Extracted information:
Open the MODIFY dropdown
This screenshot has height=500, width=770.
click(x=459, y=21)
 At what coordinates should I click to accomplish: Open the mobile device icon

* * *

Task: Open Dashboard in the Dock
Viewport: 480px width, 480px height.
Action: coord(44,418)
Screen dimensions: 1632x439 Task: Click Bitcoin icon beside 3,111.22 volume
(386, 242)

Task objective: Copy each line of the preceding data that contains the string "Open".

Result for this task:
Open the MODIFY dropdown
 At what coordinates should I click to accomplish: Open the mobile device icon
Task: Open Dashboard in the Dock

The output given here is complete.